How do these theorems become generalized precisely? Has it been done anywhere? Thank you!

P.S. I come from differential geometry and I do not know the proof methods for the spectral sequences at all. I just use it as a black box.

weak convergence – Proof: the weakly convergent sequence is bounded

In class, we had to prove:

Let $ X $ and $ Y $ to be normed vector spaces and $ T: X → Y $ an operator.
Yes $ (x_n) _n $ is a weakly convergent sequence $ X $ it follows that $ (x_n) _n $ is delimited.

Although I misunderstand the evidence we have made in class (use of isometric canonical incorporation and Hahn-Banach), I also wish to test another approach with a separation corollary of Hahn-Banach:

Let $ X $ to be a normed non-trivial vector space.
Then for everything $ x ∈ X $ there is a functional $ x ^ * ∈ X ^ $ with $ || x ^ * || = $ 1 and
with $ x ^ * (x) = || x || $.

Proof for which I need validation:

Yes $ (x_n) _n $ converges weakly towards $ x $ in $ X $so for everything $ n $ we have that $ x_n – x $ is also in $ X $.
Therefore, by the corollary of separation, there is a functional function. $ x ^ * $ in $ X ^ * $ such as $ x ^ * (x_n-x) = || x_n-x || $.

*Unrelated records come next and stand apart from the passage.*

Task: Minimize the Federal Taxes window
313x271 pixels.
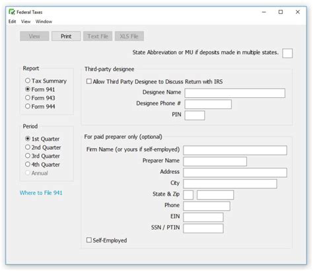Action: pyautogui.click(x=264, y=12)
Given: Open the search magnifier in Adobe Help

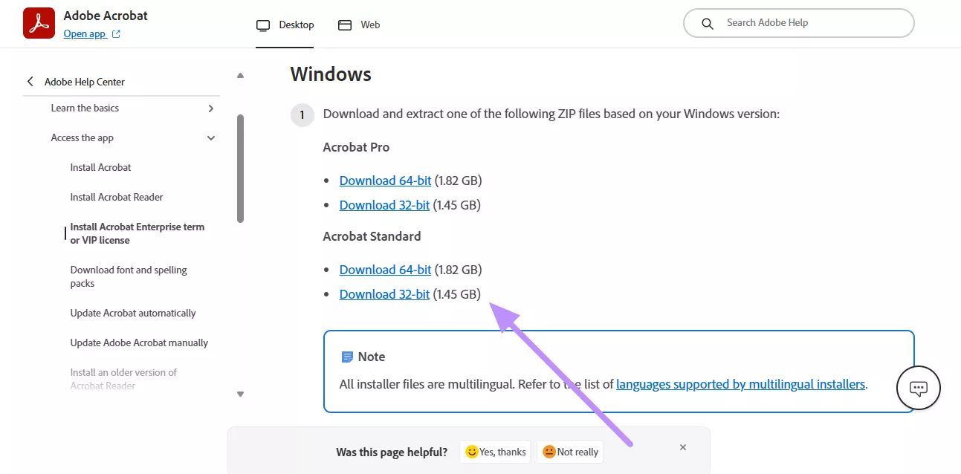Looking at the screenshot, I should 706,23.
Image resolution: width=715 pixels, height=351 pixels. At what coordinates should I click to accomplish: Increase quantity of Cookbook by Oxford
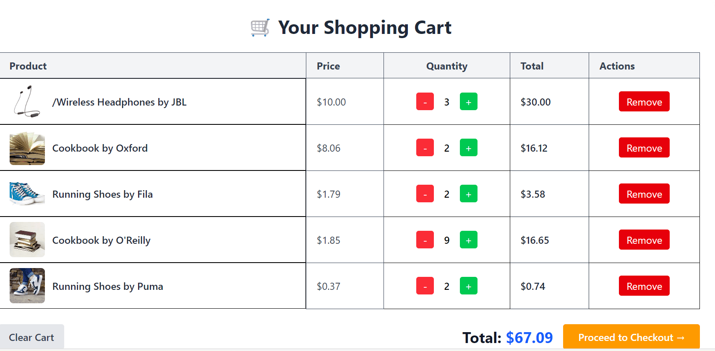pos(469,147)
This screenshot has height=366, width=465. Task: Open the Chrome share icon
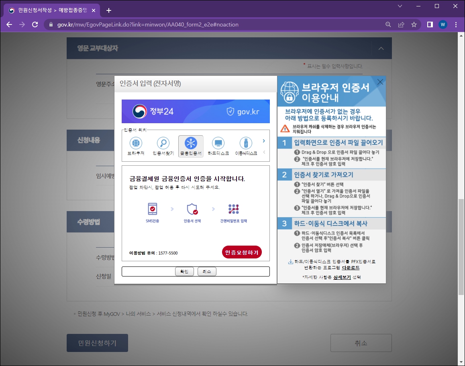pos(401,24)
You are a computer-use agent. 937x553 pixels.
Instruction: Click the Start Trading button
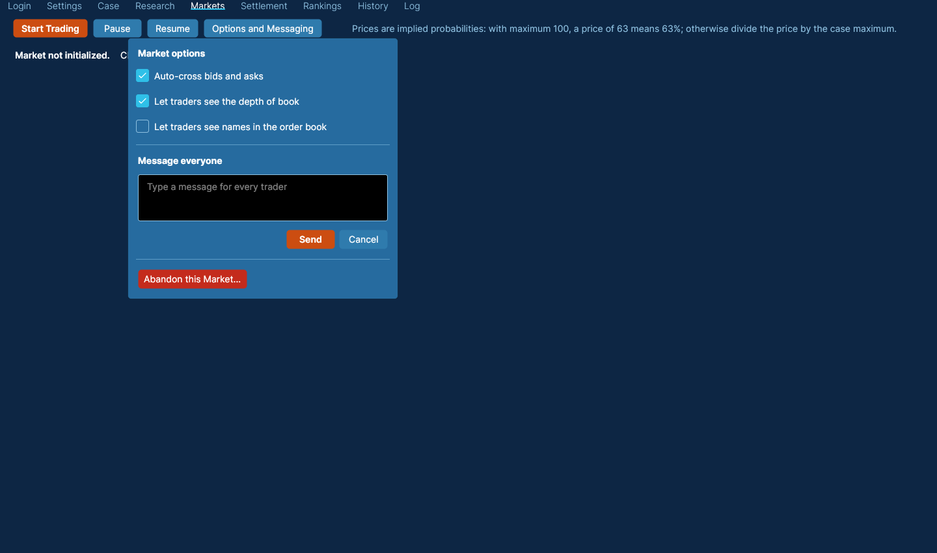pos(50,29)
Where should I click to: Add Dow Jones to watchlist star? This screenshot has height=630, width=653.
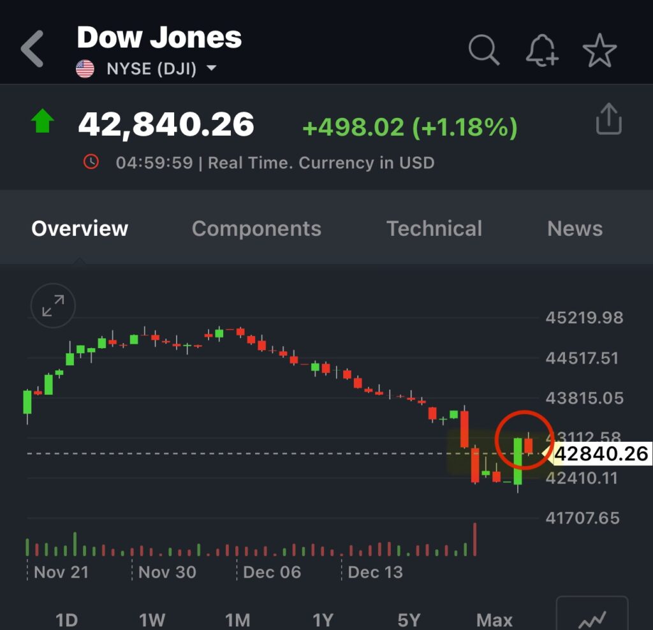(x=599, y=50)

If we take the standard from both sides we get

$ || x_n-x || = || x ^ * (x_n-x) || $

And using the linearity of $ x ^ * $:

$ || x_n-x || = || x ^ * (x_n-x) || = || x ^ * (x_n) -x ^ * (x) || $

Since $ (x_n) _n $ converges weakly towards $ x $ we have this for everything $ epsilon> $ 0 there is a $ N $ as for all $ N leq n $ we have

$ || x ^ * (x_n) -x ^ * (x) || < epsilon $

and so too

$ || x_n-x || = || x ^ * (x_n) -x ^ * (x) || < epsilon $

So, $ x_n $ converges to $ x $ and so $ x_n $ must be delimited.